Written by: Lauren Beukes
Published in: 2014
Synopsis: Detective Gabriella Versado has seen a lot of bodies, but this one is unique even by Detroit's standards: half-boy, half-deer, somehow fused. The cops nickname him "Bambi," but as stranger and more disturbing bodies are discovered, how can the city hold on to a reality that is already tearing at its seams?
“Shakespeare would have it wrong these days. It's not the world that's the stage - it's social media, where you're trying to put on a show. The rest of your life is rehearsals, prepping in the wings to be fabulous online.”
This is going to be a tricky book to review. Like Gone Girl or any mystery book ever, it's best to go into this one knowing the bare minimum. So I'm going to be tip toeing around a lot here, but bottom line, you should probably read this book.
Talking broad picture, the book is about the hunt for a serial killer in Detroit. The book is told from multiple perspectives, the lead detective Detective Versado, her theatre-loving daughter Layla, writer/douchebag extraordinaire Jonno, TK the homeless guy with a heart of gold and struggling artist Clayton. Detective Versado gets the lion share of the narrative, but the others weave in to add new perspectives and depth and transform this from your typical whodunnit. Talking a little more specifically though, it's not really about a serial killer at all. Well. That's not entirely accurate. The serial killer is critical to the narrative and it is a compelling story in its own right, but Beukes uses the serial killer to build a much stronger story of life in today's world of technology and the ramifications of all of these digital versions of ourselves.

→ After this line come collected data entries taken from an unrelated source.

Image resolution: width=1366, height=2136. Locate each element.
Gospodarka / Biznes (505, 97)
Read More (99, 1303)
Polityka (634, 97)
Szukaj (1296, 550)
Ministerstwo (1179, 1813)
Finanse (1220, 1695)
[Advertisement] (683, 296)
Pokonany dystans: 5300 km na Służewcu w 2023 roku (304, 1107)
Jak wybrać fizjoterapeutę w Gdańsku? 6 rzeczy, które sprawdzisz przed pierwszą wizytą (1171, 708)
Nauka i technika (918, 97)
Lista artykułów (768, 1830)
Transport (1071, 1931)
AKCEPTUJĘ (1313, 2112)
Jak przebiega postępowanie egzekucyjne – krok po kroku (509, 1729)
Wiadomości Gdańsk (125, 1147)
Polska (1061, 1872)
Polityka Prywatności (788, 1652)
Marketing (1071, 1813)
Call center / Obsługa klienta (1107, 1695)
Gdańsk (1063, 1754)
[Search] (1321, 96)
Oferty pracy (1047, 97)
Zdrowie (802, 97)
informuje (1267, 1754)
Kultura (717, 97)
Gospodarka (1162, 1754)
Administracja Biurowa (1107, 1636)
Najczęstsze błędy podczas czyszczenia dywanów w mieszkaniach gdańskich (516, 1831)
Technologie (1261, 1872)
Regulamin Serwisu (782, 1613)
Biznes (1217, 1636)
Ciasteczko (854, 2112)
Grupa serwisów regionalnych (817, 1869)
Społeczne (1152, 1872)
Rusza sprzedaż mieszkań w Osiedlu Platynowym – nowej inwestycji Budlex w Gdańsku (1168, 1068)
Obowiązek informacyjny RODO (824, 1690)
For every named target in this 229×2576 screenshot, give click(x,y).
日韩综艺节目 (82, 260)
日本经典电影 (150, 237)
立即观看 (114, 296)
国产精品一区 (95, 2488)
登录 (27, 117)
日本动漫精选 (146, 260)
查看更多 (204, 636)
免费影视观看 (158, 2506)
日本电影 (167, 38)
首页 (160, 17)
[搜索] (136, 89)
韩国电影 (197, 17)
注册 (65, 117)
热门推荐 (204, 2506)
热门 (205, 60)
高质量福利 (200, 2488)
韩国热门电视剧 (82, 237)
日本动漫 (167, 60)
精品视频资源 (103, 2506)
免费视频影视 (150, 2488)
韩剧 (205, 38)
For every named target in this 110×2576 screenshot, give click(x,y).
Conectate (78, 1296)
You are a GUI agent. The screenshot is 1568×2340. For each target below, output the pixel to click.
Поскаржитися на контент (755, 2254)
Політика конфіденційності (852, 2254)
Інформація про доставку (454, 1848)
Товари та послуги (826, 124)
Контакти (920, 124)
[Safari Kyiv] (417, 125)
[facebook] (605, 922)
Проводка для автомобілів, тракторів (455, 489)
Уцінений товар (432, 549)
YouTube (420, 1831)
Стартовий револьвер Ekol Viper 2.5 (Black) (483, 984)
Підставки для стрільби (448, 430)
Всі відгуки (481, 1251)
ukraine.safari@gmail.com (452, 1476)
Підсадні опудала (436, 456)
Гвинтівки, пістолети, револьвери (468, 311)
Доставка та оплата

The characters may seem a little cookie cutter-ish from my quick summary above, and on the surface they are. But even for the smaller characters like TK, backstory is woven in to give them their motivations, and the greatest motivation for all of them is the city they live in. I know it's cliché to say that the setting is a character in the book, but Detroit couldn't have been exchanged for just any other city. These characters are pushed beyond their limits by the city they live in. Detective Versado is underpaid and overworked, a female struggling to find footing in a career dominated by men, in a city where crime has become a fact of life. TK's struggled his whole life because of a choice made in his adolescence, and opportunities aren't exactly plentiful for a black ex-con who lives on the street. Jonno crashed and burned in New York and is now dependant on Detroit to lift him from the wreckage. Detroit shaped their pasts and motivates their futures. It is this great big shadow that lingers over everyone's lives and decisions and choices. It's oppressive and dangerous. We see the families leaving home because their houses are being foreclosed on, we walk among the ruins of the factories that were abandoned when the town went bankrupt and we watch as people sleep in their cars in a Walmart carpark because the shelters are full. We get stats about the crime rate and discussions on Renisha McBride. But amongst all of this we also see a burgeoning art scene, gorgeous art deco architecture, secret beaches and a committed community. While the novel never ventures into uplifting territory, it does a solid job of showing us that life does continue even when everything seems lost. People adapt to their environments. Unfortunately, while some people adapt for the better creating something from nothing, for some people this adaptation take on a darker role.
While this book is a crime and mystery novel first and foremost, it also has some really creepy scenes. I wouldn't go so far as to say it crosses into horror, but it definitely flirts on the border. Again, it's better to go in knowing very little. So maybe just trust me when I say that I think this novel is a real gem and worth discovering for yourself.